A/N: I like the 2008 remake, and I like the 2008 prince, too. I like to imagine that there is more to him than what he says, and that what he says is influenced by the fact that we only ever see him with Elika. I also like to imagine that video game people work in a universe not too different from ours, where you can't actually run around for 30 hours without some consequence. Finally, I know you can get the powers somewhat in any order you choose, but I chose Breath of Ormazd last, and I like what it does to the story.

I do not own anything but my copy of the game, and I am not making money from this.


He can't remember exactly when it started. He's always prided himself on being strong, and hey, it takes a lot of agility too to get through some of the traps long-dead kings devised for their tombs. But most tombs are only so large, and he's traveled that distance several times over thus far, and according to Elika there's more than three times as many fertile grounds to get to.

He does his know feet started it first, followed quickly by his shoulder. He was shocked and understandably grateful the first time Elika plucked him from a deadly fall, and thrilled the first time she expanded his jump. But then she revealed that in order to reach even more ridiculously dilapidated building tops and fight yet more corrupted superpowered enemes, they'd be using "power plates" which involved her leaping and yanking him along, and before long his shoulder ached more than anything else. He'd had to surreptitiously re-locate it a few times, before he got the knack of holding it when she grabbed him.

Worse than the pain was the fear. His mind could tell him however much it liked that Elika was there, that her powers were practically limitless, but it can't stop him from screaming when didn't make the jump and the ground, so distant he can only just see it, is rushing towards him. It can't make him not turn his head and close his eyes when there's no time to recover, only time to see the deathblow coming, and it can't stop the desperation with which he throws out an arm when something goes wrong and the corruption gets a hold on him.

He'd thought it couldn't get any worse than when the alchemist had infected him. The pain and fear were involved in that, sure. But more than that it was - wrong. Something wrong was inside of him, and was ripping holes to make room for itself to ooze further in. He had…he had almost been raped once, when he was old enough to have left his uncle and too young still to fight the attacker off. He had never forgotten the traveler who had saved him, and he never would, with the man's scarf wrapped always around his head and neck. But he had never forgotten the helpless feeling, either, and now it seemed as though, more than a decade later, his nightmare was finally coming to completion.

But it did get worse. Not a specific occurrence, but over time, through mad push off of broken walls and leap and swing and fight, and he counted he'd now run through the equivalent of at least twenty temples, without an altar girl in sight. Not an attainable one, in any case. And the point, anyway, was that he was tired. And then – then came the Breath of Ormazd. Each time they'd reach a Breath plate he'd wince, step on it, and feel the best he had ever felt – for the time it took to reach the end of whatever ledge he happened to be running on.
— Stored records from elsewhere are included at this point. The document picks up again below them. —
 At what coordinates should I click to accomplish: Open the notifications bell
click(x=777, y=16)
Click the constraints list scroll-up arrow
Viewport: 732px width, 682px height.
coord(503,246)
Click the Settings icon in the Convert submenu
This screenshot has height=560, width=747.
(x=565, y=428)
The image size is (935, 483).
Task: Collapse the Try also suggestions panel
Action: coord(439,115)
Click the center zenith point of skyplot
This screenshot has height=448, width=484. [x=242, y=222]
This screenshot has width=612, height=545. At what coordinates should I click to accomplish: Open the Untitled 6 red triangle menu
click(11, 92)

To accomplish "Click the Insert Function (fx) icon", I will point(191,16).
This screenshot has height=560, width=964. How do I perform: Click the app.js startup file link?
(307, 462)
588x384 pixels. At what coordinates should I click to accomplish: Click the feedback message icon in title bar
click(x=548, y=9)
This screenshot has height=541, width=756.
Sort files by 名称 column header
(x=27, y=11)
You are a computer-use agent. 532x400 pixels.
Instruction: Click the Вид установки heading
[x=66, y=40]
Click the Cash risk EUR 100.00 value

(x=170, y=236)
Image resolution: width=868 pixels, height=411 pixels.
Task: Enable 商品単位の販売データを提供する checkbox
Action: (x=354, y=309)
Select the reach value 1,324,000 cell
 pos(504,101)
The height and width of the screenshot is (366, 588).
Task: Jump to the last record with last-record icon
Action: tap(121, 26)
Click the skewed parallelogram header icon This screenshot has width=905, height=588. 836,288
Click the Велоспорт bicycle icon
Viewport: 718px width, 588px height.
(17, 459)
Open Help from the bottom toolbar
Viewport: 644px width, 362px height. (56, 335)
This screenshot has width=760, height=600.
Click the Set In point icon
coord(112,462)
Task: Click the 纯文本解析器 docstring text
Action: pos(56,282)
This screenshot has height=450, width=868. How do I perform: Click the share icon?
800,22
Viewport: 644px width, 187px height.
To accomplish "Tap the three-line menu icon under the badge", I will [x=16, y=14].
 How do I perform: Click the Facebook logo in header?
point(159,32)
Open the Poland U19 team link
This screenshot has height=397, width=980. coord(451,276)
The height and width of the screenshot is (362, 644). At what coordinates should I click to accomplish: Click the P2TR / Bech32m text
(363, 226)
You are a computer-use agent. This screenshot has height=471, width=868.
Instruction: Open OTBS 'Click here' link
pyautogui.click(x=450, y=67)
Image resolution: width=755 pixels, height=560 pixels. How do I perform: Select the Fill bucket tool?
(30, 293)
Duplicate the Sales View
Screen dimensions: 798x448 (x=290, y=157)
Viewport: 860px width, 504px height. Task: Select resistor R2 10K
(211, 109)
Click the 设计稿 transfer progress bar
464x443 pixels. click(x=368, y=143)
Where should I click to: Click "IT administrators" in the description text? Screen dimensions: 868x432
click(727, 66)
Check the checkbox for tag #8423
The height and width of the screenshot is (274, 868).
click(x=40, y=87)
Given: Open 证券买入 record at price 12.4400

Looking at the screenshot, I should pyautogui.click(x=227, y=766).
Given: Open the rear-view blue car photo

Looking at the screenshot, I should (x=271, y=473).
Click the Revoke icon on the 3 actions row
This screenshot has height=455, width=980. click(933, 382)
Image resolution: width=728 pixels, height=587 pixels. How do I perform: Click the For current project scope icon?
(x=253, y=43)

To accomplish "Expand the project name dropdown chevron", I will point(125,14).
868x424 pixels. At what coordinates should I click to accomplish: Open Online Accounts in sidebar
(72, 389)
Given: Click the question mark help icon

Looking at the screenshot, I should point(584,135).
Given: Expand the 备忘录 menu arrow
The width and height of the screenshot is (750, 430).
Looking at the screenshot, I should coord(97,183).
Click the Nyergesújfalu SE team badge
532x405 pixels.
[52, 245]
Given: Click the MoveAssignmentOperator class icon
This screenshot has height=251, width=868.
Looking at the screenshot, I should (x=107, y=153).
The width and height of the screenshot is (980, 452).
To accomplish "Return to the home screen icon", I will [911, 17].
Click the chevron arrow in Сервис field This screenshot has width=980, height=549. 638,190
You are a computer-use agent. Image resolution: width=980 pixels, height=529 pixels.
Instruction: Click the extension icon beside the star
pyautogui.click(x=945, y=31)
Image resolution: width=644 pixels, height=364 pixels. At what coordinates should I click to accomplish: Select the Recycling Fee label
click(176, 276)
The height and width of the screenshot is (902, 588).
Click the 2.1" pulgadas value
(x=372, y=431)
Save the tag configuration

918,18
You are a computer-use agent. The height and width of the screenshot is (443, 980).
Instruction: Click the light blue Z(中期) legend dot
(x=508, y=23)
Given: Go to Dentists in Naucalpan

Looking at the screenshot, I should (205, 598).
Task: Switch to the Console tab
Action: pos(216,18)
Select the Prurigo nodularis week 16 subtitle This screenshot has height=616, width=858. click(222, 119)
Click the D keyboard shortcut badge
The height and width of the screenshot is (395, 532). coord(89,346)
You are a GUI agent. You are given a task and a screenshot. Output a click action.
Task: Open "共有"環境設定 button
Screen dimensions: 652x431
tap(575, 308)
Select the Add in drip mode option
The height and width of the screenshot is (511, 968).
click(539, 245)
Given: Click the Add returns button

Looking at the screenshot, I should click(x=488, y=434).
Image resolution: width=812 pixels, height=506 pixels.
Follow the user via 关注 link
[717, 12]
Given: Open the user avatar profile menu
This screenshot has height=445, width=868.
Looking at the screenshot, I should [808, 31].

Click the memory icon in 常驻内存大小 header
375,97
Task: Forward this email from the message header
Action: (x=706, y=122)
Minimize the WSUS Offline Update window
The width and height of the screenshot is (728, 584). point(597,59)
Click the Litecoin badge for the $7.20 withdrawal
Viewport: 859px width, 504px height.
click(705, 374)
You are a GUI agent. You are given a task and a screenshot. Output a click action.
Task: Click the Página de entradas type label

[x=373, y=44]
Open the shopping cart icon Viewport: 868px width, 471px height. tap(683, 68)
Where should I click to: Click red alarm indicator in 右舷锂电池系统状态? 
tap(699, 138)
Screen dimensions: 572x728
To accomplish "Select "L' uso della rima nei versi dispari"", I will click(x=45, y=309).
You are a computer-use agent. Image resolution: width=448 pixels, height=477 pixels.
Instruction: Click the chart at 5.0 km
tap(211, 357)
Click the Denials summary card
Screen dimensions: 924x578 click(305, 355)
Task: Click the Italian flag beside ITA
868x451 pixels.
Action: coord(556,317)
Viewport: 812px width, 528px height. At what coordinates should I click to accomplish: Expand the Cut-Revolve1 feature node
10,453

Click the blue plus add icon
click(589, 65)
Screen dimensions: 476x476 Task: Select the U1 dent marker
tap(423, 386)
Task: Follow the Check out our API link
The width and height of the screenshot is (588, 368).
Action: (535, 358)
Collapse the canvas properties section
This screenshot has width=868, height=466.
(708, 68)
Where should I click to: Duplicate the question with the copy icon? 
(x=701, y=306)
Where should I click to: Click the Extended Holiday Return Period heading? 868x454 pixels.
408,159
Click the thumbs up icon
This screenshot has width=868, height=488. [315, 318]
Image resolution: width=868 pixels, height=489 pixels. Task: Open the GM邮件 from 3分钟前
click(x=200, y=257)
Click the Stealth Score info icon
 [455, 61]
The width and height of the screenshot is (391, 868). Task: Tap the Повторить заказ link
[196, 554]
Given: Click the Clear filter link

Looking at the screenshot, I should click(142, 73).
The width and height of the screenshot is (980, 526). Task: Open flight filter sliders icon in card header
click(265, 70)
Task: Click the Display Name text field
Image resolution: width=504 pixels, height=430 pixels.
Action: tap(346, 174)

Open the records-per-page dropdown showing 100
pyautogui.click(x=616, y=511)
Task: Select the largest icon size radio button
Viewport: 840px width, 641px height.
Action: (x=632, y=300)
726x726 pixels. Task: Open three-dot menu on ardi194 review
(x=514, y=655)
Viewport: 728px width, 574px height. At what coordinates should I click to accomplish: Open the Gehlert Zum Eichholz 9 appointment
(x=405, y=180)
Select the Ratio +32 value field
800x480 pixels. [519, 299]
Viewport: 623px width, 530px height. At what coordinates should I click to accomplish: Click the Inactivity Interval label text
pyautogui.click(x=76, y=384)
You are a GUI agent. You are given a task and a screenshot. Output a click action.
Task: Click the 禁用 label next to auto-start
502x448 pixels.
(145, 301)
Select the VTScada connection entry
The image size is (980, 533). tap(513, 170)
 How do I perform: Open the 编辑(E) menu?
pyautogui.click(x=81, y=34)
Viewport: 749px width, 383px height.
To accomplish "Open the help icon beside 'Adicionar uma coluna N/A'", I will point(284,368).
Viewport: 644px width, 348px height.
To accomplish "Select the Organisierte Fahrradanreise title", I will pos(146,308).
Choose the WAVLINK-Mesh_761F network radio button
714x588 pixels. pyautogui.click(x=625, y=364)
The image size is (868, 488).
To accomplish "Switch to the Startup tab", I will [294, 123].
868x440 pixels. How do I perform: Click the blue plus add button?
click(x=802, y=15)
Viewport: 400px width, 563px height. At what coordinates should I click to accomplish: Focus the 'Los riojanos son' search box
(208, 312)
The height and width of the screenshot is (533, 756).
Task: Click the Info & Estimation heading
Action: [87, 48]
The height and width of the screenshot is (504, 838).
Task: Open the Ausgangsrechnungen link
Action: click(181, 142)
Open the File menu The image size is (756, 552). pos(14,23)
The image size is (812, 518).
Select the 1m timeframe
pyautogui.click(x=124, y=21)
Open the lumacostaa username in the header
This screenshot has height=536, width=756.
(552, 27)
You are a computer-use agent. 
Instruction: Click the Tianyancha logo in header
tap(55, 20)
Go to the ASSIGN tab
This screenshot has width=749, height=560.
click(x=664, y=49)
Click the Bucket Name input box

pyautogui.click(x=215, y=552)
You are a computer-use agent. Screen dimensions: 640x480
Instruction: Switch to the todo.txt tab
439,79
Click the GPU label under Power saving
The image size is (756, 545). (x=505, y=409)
The momentary relief, the fear of the return and the inability to slow down and delay it…he hated Ormazd just for those damn plates. With each crushing return of exhaustion he thought he'd finally reached the end. Forget pain and fear and corruption, it was the exhaustion that would do him in, he was sure of it.

But even as exhaustion, pain, fear, and corruption were building up inside of him, something else was building too. So it was that each time he finished a run or an impossible flying leap he made a point of smiling at her and making a joke about the corruption that was racing both of them for control of the land. When he wanted to rip out his stomach to get at some of the wrongness inside, he showed her only the pain, the simplest part. And when there was pain, when his feet and his claw hand and his shoulder ached worse than anything he had even imagined, he carefully disguised a roll to loosen it by wiping his forehead.

"Shall we get some more lightseeds?" he asked.

They will heal the land and he will sleep for days and then leave and she will never, never know what it had cost him. That's what he decides, as they enter the temple for the last time.